Source records:
────────────────────────────────────────

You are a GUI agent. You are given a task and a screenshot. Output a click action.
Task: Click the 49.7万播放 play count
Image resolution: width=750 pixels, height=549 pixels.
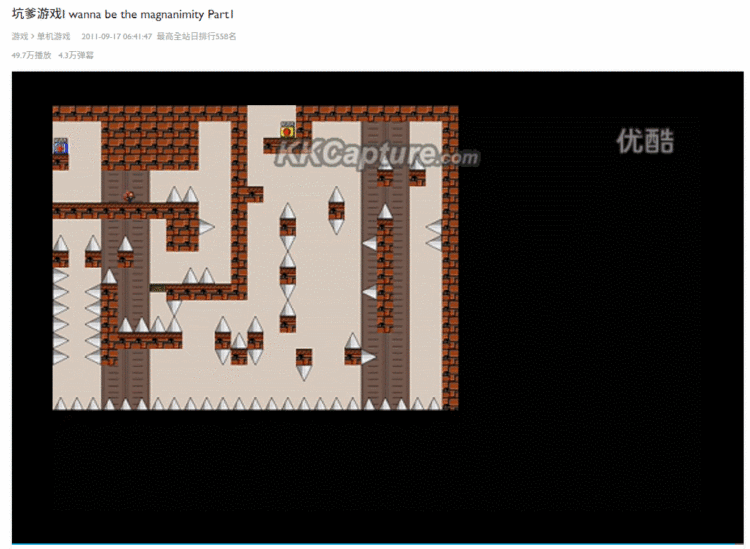(31, 55)
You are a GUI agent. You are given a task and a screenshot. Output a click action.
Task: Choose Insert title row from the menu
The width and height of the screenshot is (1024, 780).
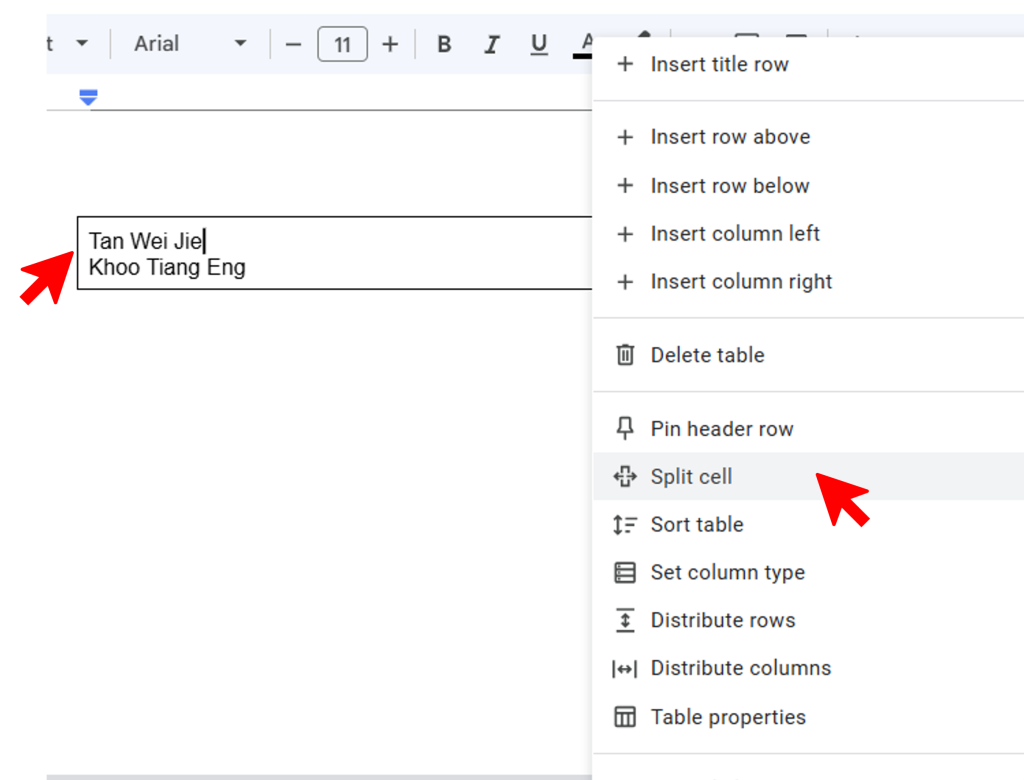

────────────────────────────────────────

» Activity:
Transcribe every record above exactly as written, leaving out any pictures.

» Exercise solution:
You are a GUI agent. You are given a task and a screenshot. Output a click action.
Task: Click the 49.7万播放 play count
Image resolution: width=750 pixels, height=549 pixels.
(31, 55)
You are a GUI agent. You are given a task and a screenshot. Output a click action.
Task: Choose Insert title row from the menu
The width and height of the screenshot is (1024, 780).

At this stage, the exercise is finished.